**Dataset content**:
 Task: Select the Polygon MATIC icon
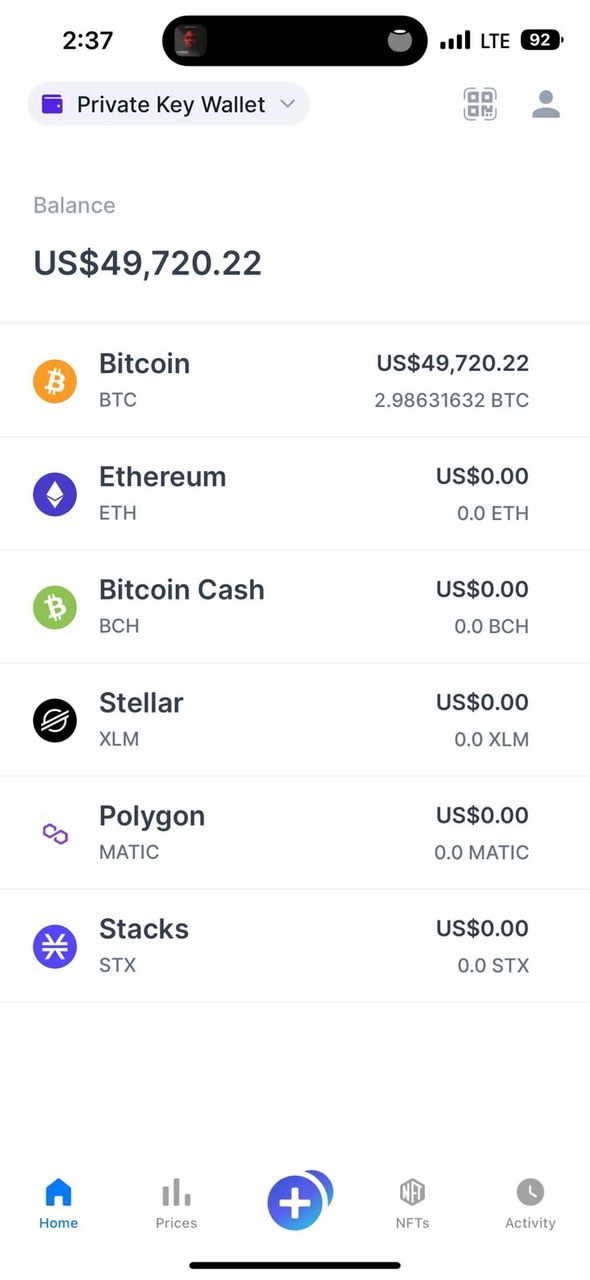[54, 832]
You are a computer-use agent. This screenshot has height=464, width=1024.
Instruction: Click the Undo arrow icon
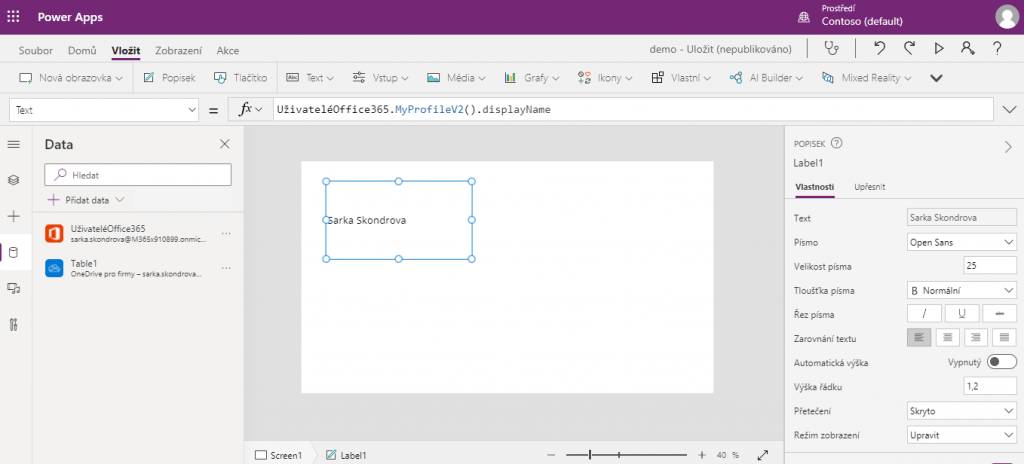coord(879,48)
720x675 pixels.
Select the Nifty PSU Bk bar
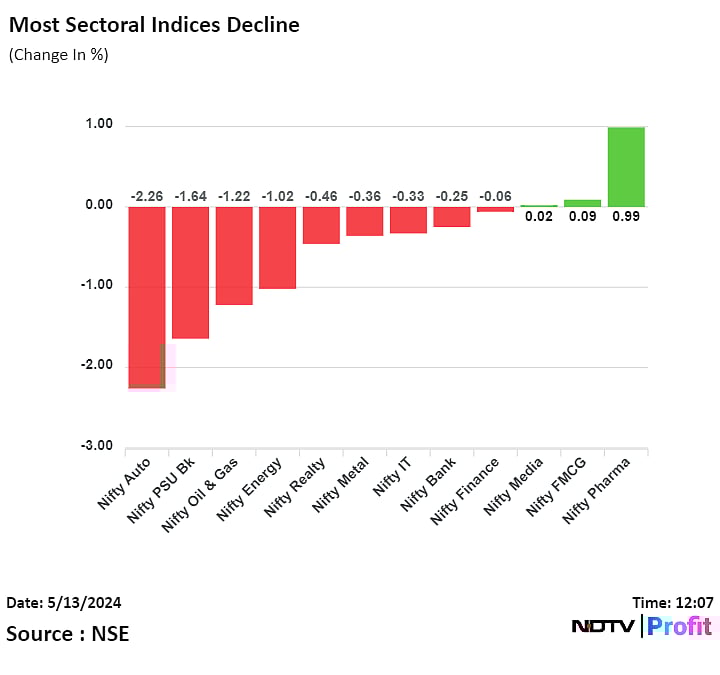(190, 272)
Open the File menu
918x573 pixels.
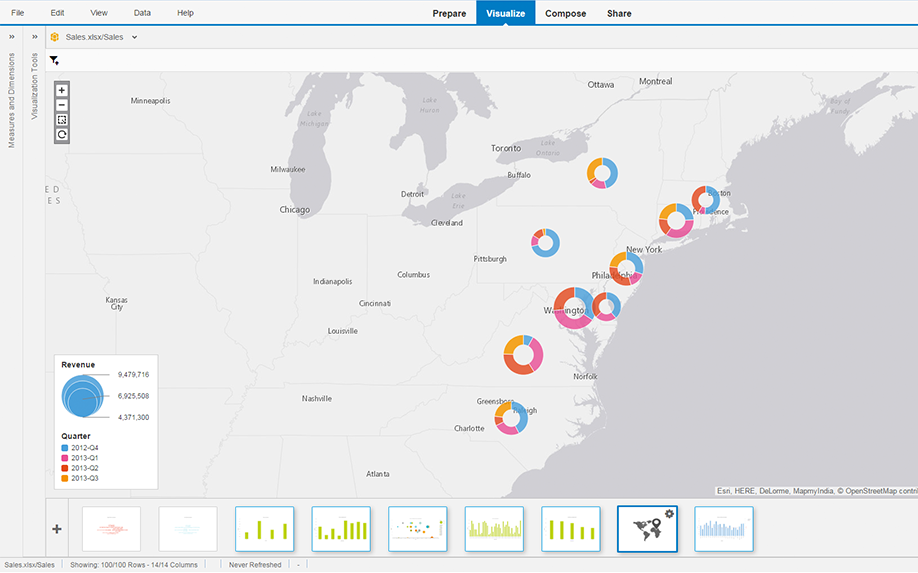tap(18, 13)
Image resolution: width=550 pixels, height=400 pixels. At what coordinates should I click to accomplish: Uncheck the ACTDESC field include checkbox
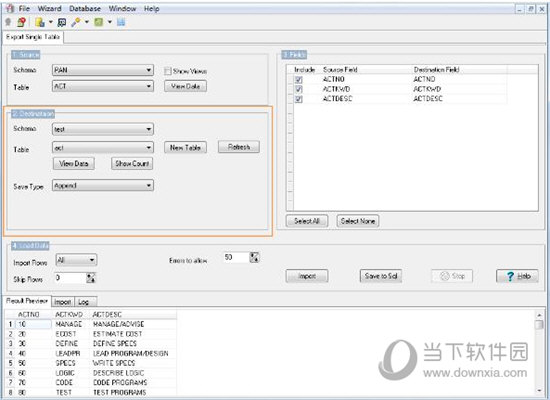299,99
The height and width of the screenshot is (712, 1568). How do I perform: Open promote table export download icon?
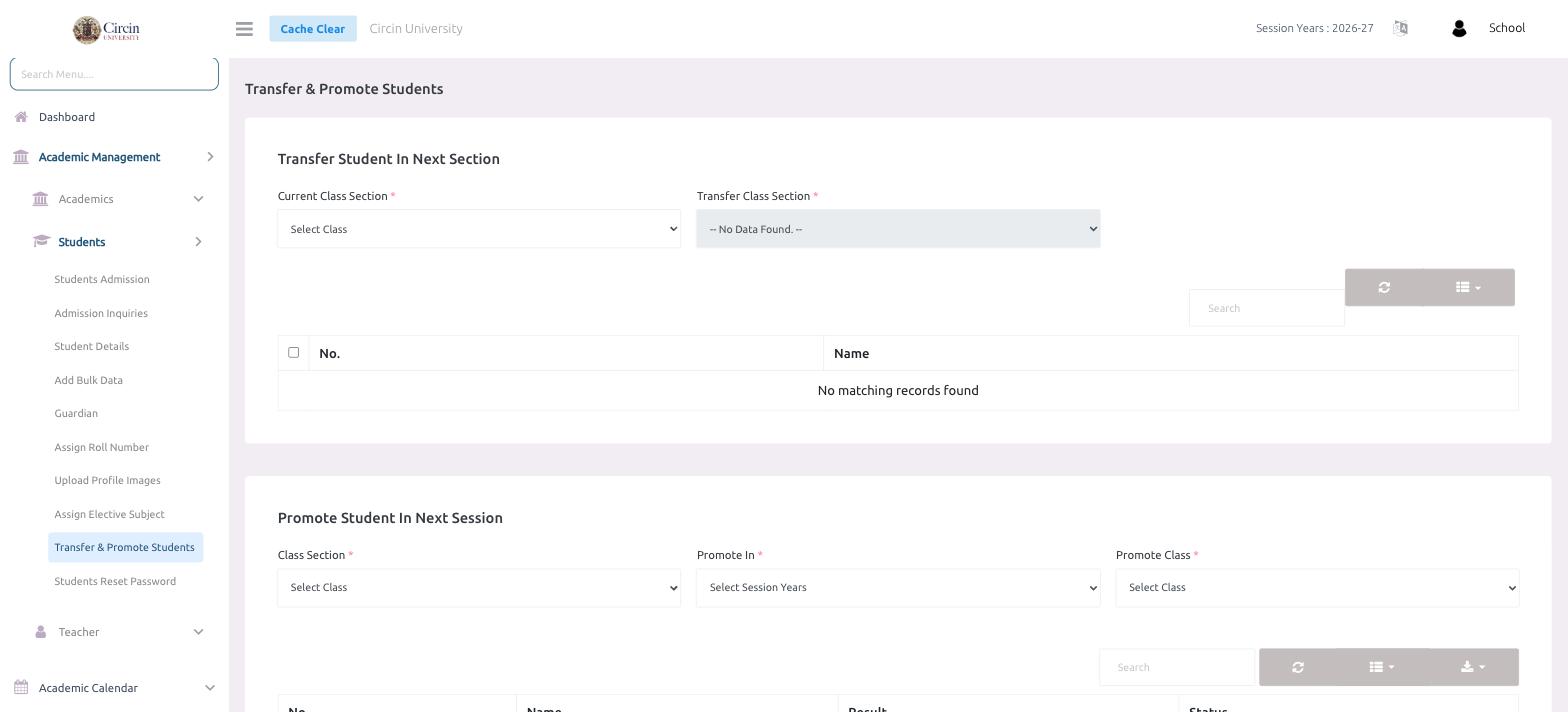click(x=1473, y=667)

**What you should do**:
The full listing must come back exactly as written, with its pictures left out.

**Problem solution**:
 Task: Select the Polygon MATIC icon
[54, 832]
You are a computer-use agent. This screenshot has height=464, width=1024.
Instruction: Click the Undo arrow icon
coord(879,48)
720x675 pixels.
Select the Nifty PSU Bk bar
(190, 272)
Open the File menu
918x573 pixels.
tap(18, 13)
Image resolution: width=550 pixels, height=400 pixels. At what coordinates should I click to accomplish: Uncheck the ACTDESC field include checkbox
299,99
The height and width of the screenshot is (712, 1568). How do I perform: Open promote table export download icon?
click(x=1473, y=667)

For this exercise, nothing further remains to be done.